Collected data:
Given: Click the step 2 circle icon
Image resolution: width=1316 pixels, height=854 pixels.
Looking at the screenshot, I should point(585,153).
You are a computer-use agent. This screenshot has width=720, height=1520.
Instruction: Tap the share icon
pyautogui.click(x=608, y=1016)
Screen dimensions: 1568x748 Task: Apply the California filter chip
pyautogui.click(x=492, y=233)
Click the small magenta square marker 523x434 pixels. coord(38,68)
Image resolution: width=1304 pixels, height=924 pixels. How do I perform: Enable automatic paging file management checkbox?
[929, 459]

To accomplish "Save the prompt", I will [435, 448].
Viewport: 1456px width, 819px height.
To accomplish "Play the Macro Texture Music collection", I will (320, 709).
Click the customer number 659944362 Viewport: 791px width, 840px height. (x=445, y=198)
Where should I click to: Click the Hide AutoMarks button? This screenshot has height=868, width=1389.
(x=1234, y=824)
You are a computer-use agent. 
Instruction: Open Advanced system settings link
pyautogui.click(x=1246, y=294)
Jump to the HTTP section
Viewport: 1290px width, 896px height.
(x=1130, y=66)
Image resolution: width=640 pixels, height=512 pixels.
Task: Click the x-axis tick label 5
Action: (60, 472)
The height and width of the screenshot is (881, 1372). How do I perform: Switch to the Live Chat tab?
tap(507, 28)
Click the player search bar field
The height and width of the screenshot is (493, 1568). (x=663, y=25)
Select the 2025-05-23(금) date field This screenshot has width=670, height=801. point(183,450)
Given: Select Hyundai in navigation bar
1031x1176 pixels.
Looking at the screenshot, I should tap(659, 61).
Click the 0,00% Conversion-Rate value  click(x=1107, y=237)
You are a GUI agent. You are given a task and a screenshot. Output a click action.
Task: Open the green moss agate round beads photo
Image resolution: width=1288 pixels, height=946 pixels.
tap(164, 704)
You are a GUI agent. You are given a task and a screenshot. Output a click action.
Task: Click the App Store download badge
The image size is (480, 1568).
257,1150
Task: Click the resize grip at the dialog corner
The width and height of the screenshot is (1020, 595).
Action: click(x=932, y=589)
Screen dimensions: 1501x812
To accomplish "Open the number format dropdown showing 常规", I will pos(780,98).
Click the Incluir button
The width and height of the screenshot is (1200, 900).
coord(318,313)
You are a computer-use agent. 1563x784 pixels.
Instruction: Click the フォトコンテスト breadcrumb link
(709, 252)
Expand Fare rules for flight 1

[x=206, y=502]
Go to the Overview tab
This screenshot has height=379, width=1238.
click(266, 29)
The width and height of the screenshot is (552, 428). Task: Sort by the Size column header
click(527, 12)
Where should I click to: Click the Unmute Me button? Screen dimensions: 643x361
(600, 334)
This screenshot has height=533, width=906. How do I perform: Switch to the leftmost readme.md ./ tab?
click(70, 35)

(Exercise goal): Copy the lines word for word, starting at the line containing "Given: Select Hyundai in navigation bar" and ending after the line containing "tap(164, 704)".

(Response to the task):
Given: Select Hyundai in navigation bar
1031x1176 pixels.
Looking at the screenshot, I should tap(659, 61).
Click the 0,00% Conversion-Rate value  click(x=1107, y=237)
You are a GUI agent. You are given a task and a screenshot. Output a click action.
Task: Open the green moss agate round beads photo
Image resolution: width=1288 pixels, height=946 pixels.
tap(164, 704)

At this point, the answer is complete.